34En deze landpale wendt zich westwaarts naar Asnoth-Thabor, en van daar gaat zij voort naar Hukkok, en zij reikt aan Zebulon tegen het zuiden, en aan Aser reikt zij tegen het westen, en aan Juda aan de Jordaan tegen den opgang der zon.

35De vaste steden nu zijn: Ziddim, Zer en Hámmath, Rakkath en Cinnéreth,

36En Adáma, en Rama, en Hazor,

37En Kedes, en Edréï, en En-Hazor,

38En Jiron, en Migdal-El, Horem en Beth-Anath, en Beth-Sémes; negentien steden en haar dorpen.

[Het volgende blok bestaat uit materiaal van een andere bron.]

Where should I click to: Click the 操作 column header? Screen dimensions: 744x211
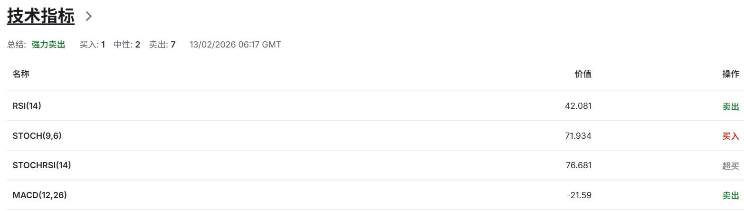coord(731,74)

39Dit is het erfdeel van den stam der kinderen van Nafthali, naar hun huisgezinnen, de steden en haar dorpen.

Het erfdeel van Dan

40Het zevende lot ging uit voor den stam der kinderen van Dan, naar hun huisgezinnen.

41En de landpale van hun erfdeel was: Zora, en Estháol, en Ir-Sémes,

42En Saälabbin, en Ajálon, en Jithla,

43En Elon, en Timnátha, en Ekron,

44En Elteké, en Gibbethon, en Baälath,

45En Jehud, en Bené-Berak, en Gath-Rimmon,

46En Me-Jarkon, en Rakkon, met de landpale tegenover Jafo.

47Doch de landpale der kinderen van Dan was hun te klein uitgekomen; daarom togen de kinderen van Dan op, en krijgden tegen Lesem, en namen haar in, en sloegen haar met de scherpte des zwaards, en erfden haar, en woonden daarin; en zij noemden Lesem, Dan, naar den naam van hun vader Dan.

48Dit is het erfdeel van den stam der kinderen van Dan, naar hun huisgezinnen, deze steden en haar dorpen.

Jozua ontvangt Thimnath-Serah

49Toen zij nu geëindigd hadden het land erfelijk te delen, naar zijn landpalen, zo gaven de kinderen Israëls aan Jozua, den zoon van Nun, een erfdeel in het midden van hen.

50Naar den mond des HEEREN gaven zij hem die stad, welke hij begeerde, Thimnath-Serah, op het gebergte van Efraïm; en hij bouwde die stad, en woonde in dezelve.

51Dit zijn de erfdelen, welke Eleázar, de priester, en Jozua, de zoon van Nun, en de hoofden der vaderen van de stammen, door het lot aan de kinderen Israëls erfelijk uitdeelden te Silo, voor het aangezicht des HEEREN, aan de deur van de tent der samenkomst. Aldus maakten zij een einde van het uitdelen des lands.